___ Listed records

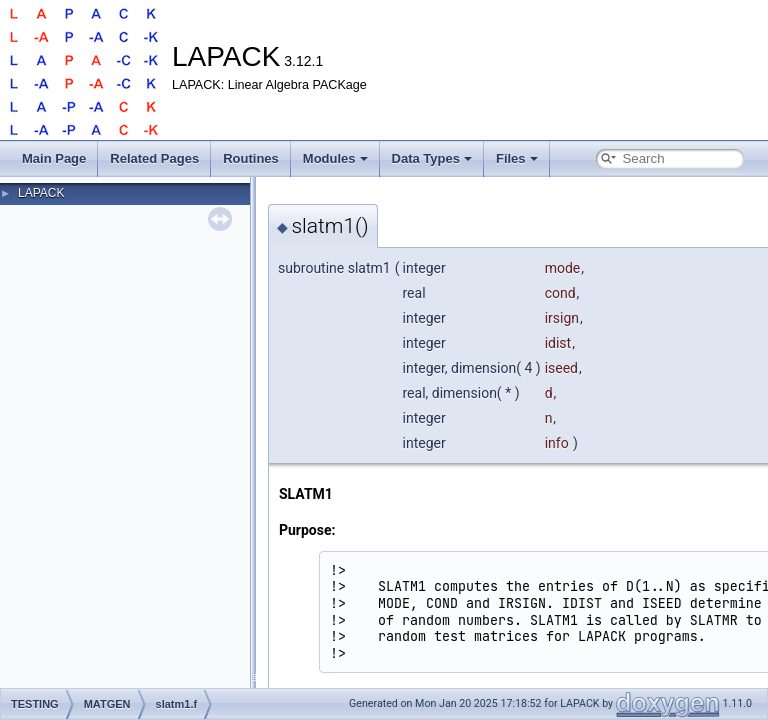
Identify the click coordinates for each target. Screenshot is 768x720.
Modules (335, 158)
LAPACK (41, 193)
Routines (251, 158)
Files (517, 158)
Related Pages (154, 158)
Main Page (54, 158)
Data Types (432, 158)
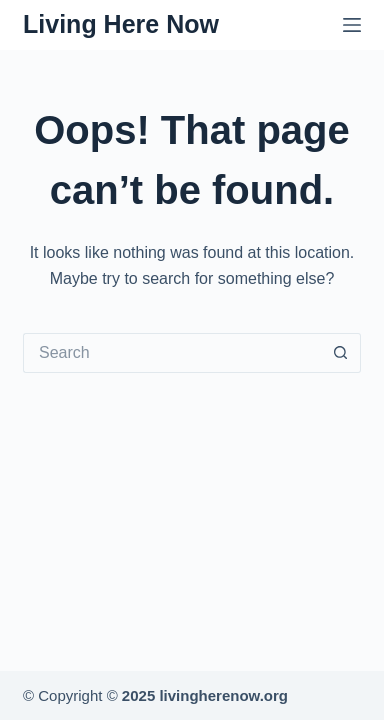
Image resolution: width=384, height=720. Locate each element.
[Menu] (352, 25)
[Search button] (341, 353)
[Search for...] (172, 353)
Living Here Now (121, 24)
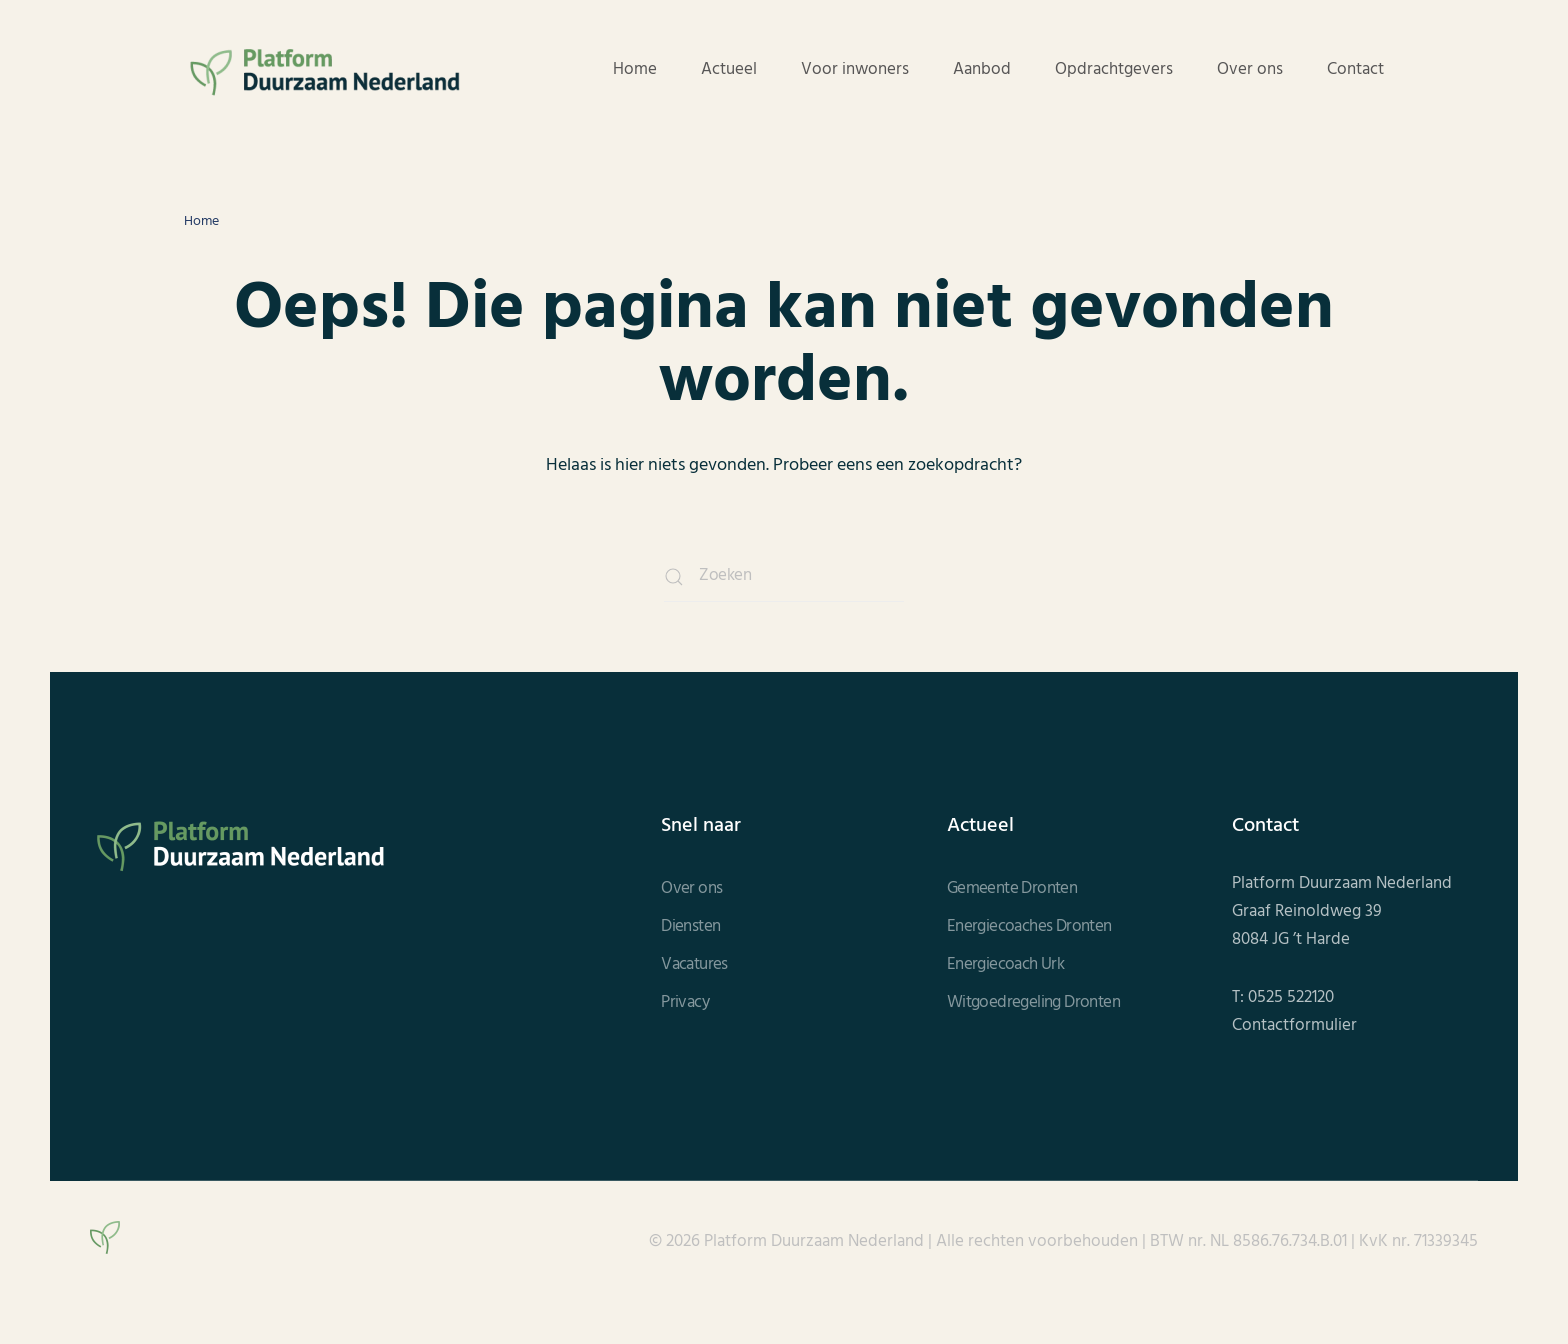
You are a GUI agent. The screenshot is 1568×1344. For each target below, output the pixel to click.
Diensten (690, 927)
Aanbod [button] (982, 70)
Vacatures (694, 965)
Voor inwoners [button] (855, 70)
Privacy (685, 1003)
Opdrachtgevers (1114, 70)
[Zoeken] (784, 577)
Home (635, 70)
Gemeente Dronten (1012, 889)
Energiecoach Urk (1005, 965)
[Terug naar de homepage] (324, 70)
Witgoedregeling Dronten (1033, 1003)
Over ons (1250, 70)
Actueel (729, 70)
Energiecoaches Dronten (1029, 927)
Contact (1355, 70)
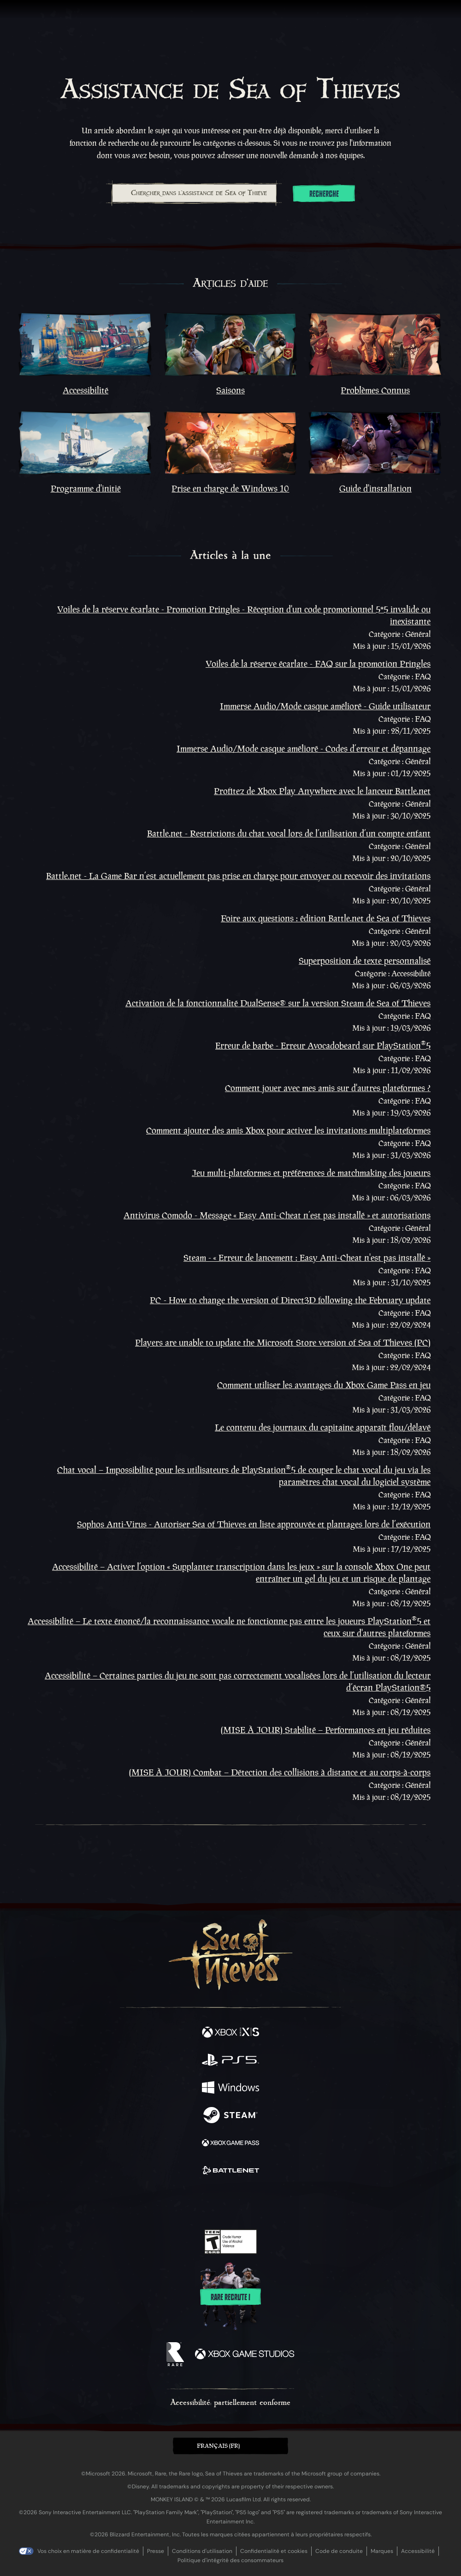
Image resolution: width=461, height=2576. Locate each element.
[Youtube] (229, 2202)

______

Exercise brief: Please pick out every line in the rows above that contains the string "element". Case counts.

Answer to this task:
Image resolution: width=384, height=720. Locate each element.
Image resolution: width=461, height=2576. Locate each element.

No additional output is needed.